Nearly a decade after their release, Baahubali: The Beginning and Baahubali: The Conclusion remain the defining reference point of Prabhas’s career. Their success cannot be explained by scale alone. What made those films resonate was a clear narrative arc and a hero whose emotional journey was easy to follow. Duty, sacrifice, betrayal, and redemption were not buried under spectacle. They were the spectacle.
A crucial factor was direction. Under S. S. Rajamouli, Prabhas was part of a tightly controlled narrative machine where character came before star image. He did not need to compensate for weak writing or unclear motivations. The story carried him forward. Ironically, that success created the conditions for what followed.
After Baahubali, Prabhas was elevated into a ‘pan-India star’ almost overnight. Budgets expanded. Marketing grew louder. Each new film was positioned as an event meant to rival or replicate the Baahubali phenomenon. But this expectation ignored a basic truth – scale can attract attention, but it cannot manufacture memory.
Several post-Baahubali films attempted to capitalize on Prabhas’s expanded reach, yet few left a lasting cultural impression. While some performed well initially or generated short-term buzz, they struggled with recall. Audiences might remember action sequences or visual moments, but often not the character or the story itself. This points to a consistent issue: a lack of arresting narrative.
In many of these films, Prabhas’s screen presence feels designed around stillness, physicality, and grandeur. The roles demand posture more than personality. Over time, this sameness dulls impact. When every character is constructed to look powerful, power itself loses meaning.
This concern becomes sharper with the upcoming The Raja Saab. Based on its trailer, the film leans heavily into exaggerated humour, visual effects, and genre chaos. In theory, this should have been an opportunity. A horror-comedy format could have allowed Prabhas to loosen his image, embrace irony, and reconnect with a more playful screen persona.
Instead, the promotional material raises doubts.
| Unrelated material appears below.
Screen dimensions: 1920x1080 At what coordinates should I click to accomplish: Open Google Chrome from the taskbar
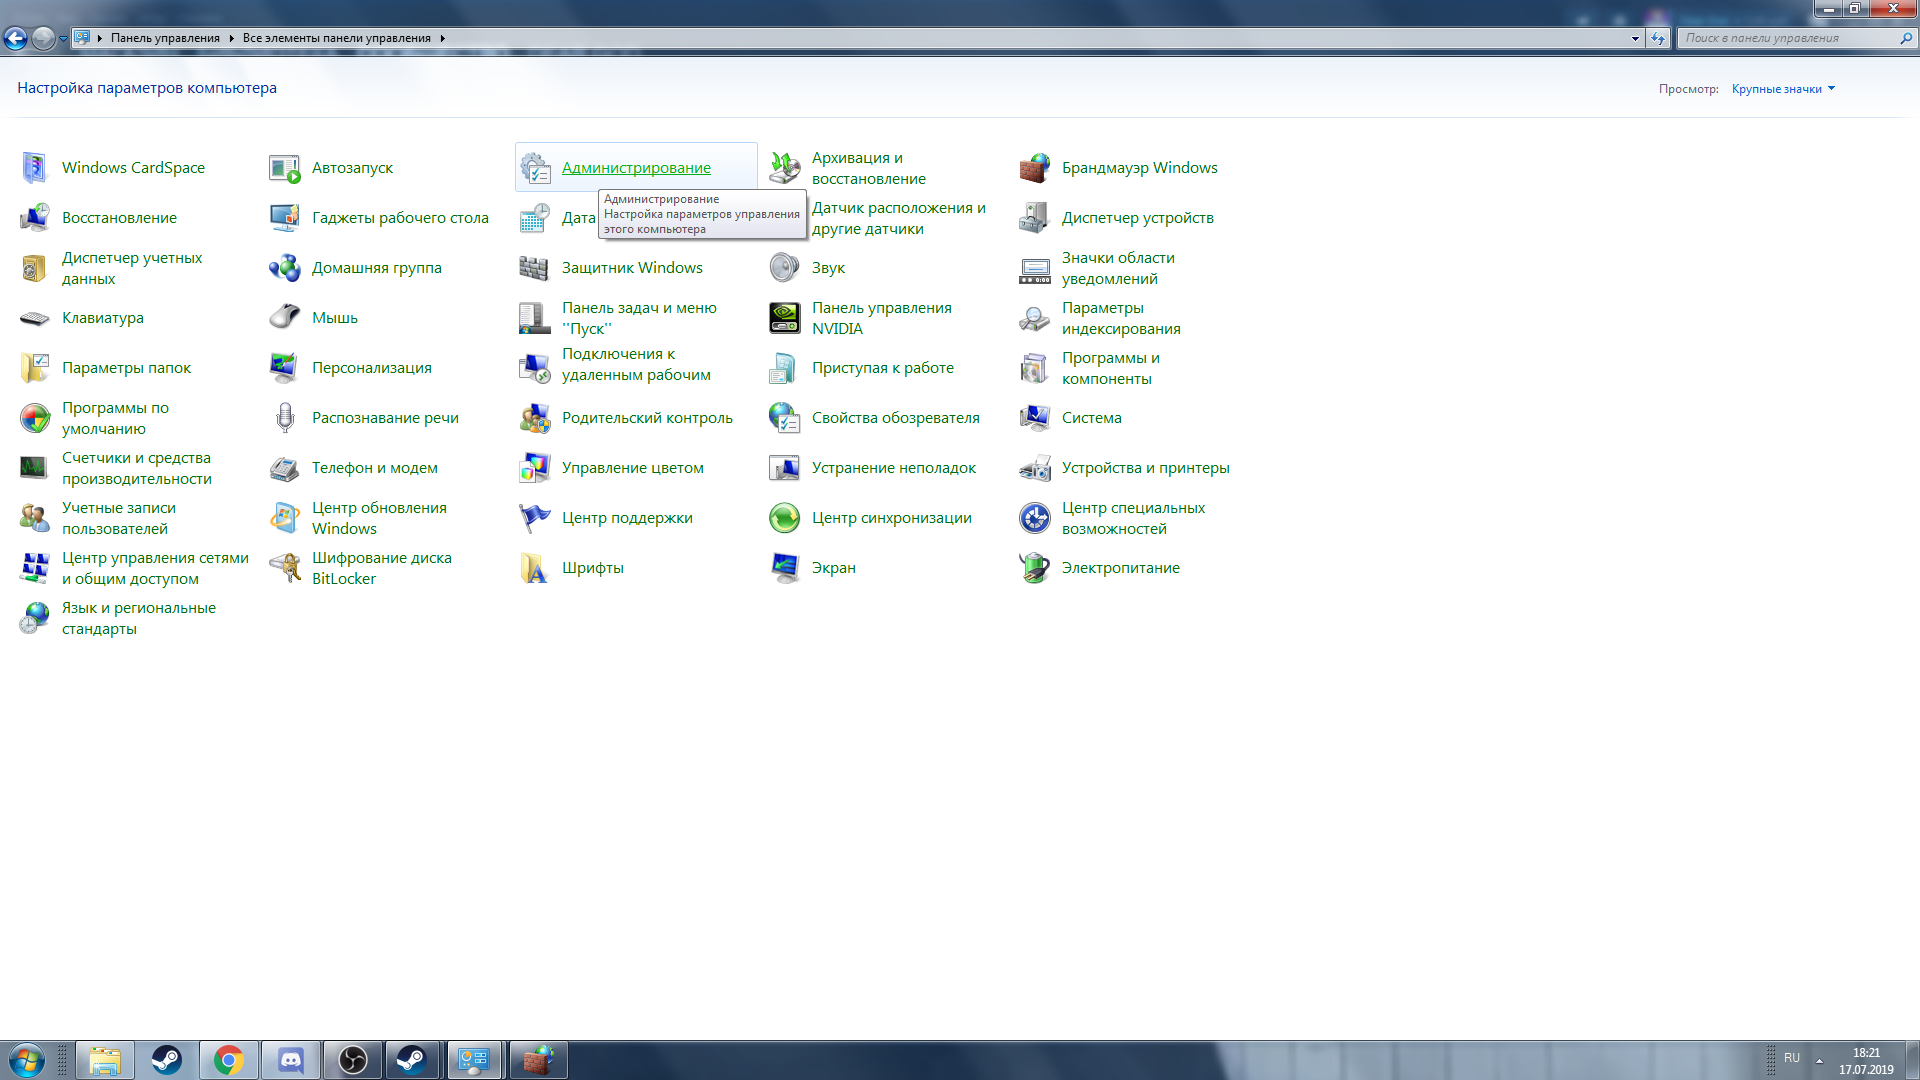pyautogui.click(x=229, y=1060)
The trailer offers spectacle without clarity. It does not establish a strong narrative hook or a compelling emotional journey. Who is this character beyond surface eccentricity? What is at stake? What drives the story forward? These are basic narrative questions that remain unanswered.
The problem here is not absurdity or fantasy. Indian cinema has always embraced exaggeration when it is anchored in story. The issue is intent. Without a clear narrative spine, visual excess becomes disposable. Audiences may be momentarily entertained, but the experience fades quickly.
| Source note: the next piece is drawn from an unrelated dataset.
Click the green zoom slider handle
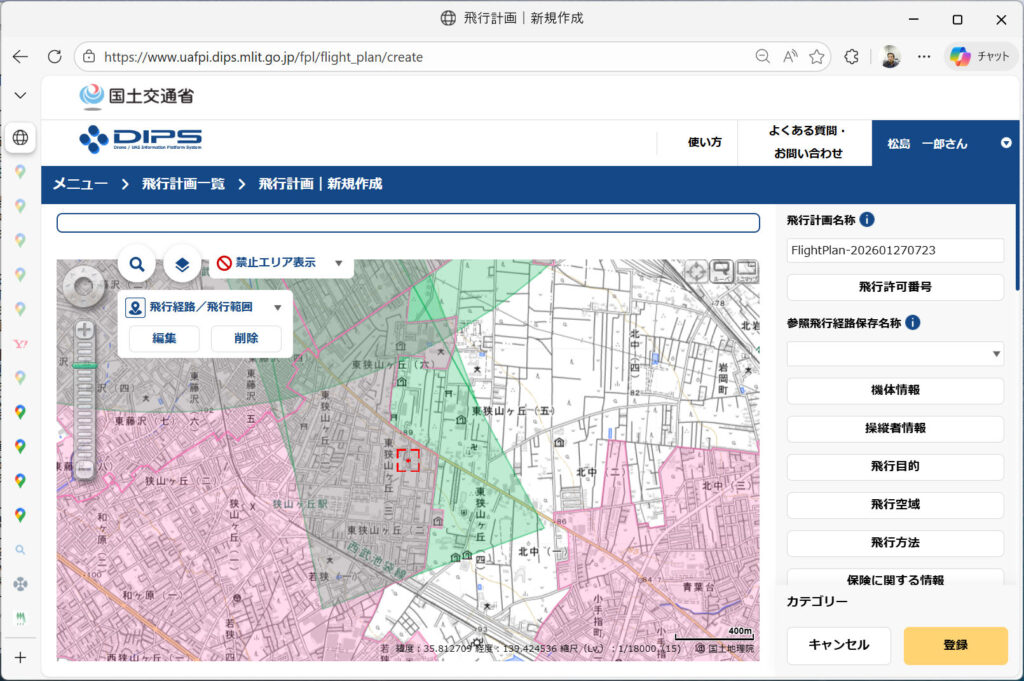The height and width of the screenshot is (681, 1024). point(85,366)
This matters more for Prabhas than for most actors. At his current stature, each film does more than stand on its own. It adds to a pattern. When multiple projects rely on scale to compensate for thin storytelling, the actor risks being associated with noise rather than meaning.
Frankly speaking, this is not a verdict on Prabhas’s ability. His earlier career showed a performer capable of ease, vulnerability, and charm. What appears missing now is not talent, but characters written with enough depth to demand those qualities.
It is possible that The Raja Saab offers more narrative substance than its trailer suggests. Films can surprise, and marketing often misrepresents tone. But skepticism is not cynicism. It is a response to repetition.
Until Prabhas is given another role that places story above spectacle, Baahubali will continue to define his legacy. Not because audiences refuse to move on, but because they have not yet been given a reason to.